**EXERCISE A:** Reproduce exactly the dataset rows that run from the line holding "[8.7] Nightmare (164, 807)" through the line holding "Datenschutzerklärung (97, 2334)", with both of those lines included.

— Begin PASSAGE SHOWN —

Jan 18, 2026·8 min

Downtime Cause Classifier for OEE: Registry and Rules

A downtime cause classifier helps keep a unified registry and calculate OEE by workshops. Code levels, entry rules, and how to reduce “other” and “unknown.”

Downtime Cause Classifier for OEE: Registry and Rules

Why a unified downtime registry is needed for OEE

When every workshop names downtimes differently, comparison turns into argument. One place records “no material,” another — “waiting for warehouse,” a third — “logistics.” Formally the reasons differ, but in essence they are the same type of loss. As a result, reports between lines and areas are incomparable: it’s unclear where the problem is larger and why.

This is especially painful for OEE calculation. OEE is not just a number — it helps understand which losses eat into production. But if a significant share of stops falls into "other" and "unknown," the picture is distorted. It may look like causes are small and scattered, while in reality a large recurring issue is often hiding there. Then actions become random: today you “fight discipline,” tomorrow “buy spare parts,” while the real cause could be planning or setup.

A unified downtime registry gives everyone a common language. It helps build consistent reports by shift, line, area and product without rewriting reasons manually or "translating" them between workshops. When categories and selection rules are the same, you can honestly compare losses, see the top-3 causes and check the effect of measures taken.

Business usually needs simple answers: where is most time lost, on which lines, in which shifts, on which products, and what exactly is happening. A single classifier lets you find recurring causes faster, prioritize work by lost time (not by emotions), assign owners and deadlines for specific stop types, and track whether losses decrease after changes.

A simple example: two workshops each lose 40 hours per month. Without a standard, one shows “other 60%,” the other — “repair 50%,” making problems seem different. With unified codes, it may turn out both are mainly due to "waiting for the setup technician" or "waiting for material." Then you solve a common problem and get impact across multiple sites.

What to count as downtime so OEE is fair

OEE is usually split into three parts: availability (how long the equipment is actually running), performance (at what speed it runs) and quality (how much good product is produced). The mistake starts when any fault is automatically recorded as downtime. Then availability drops, while performance may appear better than it is.

— End PASSAGE SHOWN —
— Begin AVAILABLE DATA —

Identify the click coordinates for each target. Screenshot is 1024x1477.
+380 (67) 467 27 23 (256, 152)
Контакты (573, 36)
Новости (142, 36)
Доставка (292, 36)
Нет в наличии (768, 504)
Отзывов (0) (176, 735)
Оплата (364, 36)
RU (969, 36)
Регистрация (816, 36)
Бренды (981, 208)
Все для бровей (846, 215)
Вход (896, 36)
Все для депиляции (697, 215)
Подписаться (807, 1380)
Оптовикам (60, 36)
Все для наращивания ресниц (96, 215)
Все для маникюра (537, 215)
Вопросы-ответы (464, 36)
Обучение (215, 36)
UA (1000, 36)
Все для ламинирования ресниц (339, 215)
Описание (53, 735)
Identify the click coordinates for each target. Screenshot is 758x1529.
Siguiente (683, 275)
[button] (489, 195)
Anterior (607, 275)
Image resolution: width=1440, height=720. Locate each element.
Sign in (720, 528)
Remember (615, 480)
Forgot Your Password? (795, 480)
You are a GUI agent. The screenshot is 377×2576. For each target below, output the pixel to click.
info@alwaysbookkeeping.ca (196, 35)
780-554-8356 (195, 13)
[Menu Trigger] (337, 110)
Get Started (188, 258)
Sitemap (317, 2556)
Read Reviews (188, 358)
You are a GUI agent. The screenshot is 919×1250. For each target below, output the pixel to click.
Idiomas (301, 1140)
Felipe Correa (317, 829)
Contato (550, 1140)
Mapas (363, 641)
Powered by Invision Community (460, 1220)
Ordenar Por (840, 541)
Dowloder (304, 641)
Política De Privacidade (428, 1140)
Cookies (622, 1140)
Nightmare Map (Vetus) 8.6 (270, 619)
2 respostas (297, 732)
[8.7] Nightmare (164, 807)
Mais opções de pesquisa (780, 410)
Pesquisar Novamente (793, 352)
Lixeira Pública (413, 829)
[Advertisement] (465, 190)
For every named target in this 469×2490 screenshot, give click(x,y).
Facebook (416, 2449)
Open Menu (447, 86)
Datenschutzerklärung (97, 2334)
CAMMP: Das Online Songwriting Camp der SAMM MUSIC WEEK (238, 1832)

— End AVAILABLE DATA —

**EXERCISE B:** Say whether each statement agrees with the article on the downtime cause classifier, and support each answer with the deciding words from it: (i) in the example, each of the two workshops loses 40 hours per month; (ii) OEE is usually split into four parts; (iii) a unified downtime registry means reasons must be rewritten manually for reports.

**FINAL RESULT A:**
[8.7] Nightmare (164, 807)
Mais opções de pesquisa (780, 410)
Pesquisar Novamente (793, 352)
Lixeira Pública (413, 829)
[Advertisement] (465, 190)
For every named target in this 469×2490 screenshot, give click(x,y).
Facebook (416, 2449)
Open Menu (447, 86)
Datenschutzerklärung (97, 2334)

**FINAL RESULT B:**
(i) Yes: "two workshops each lose 40 hours per month."
(ii) No: "OEE is usually split into three parts"
(iii) No: "without rewriting reasons manually"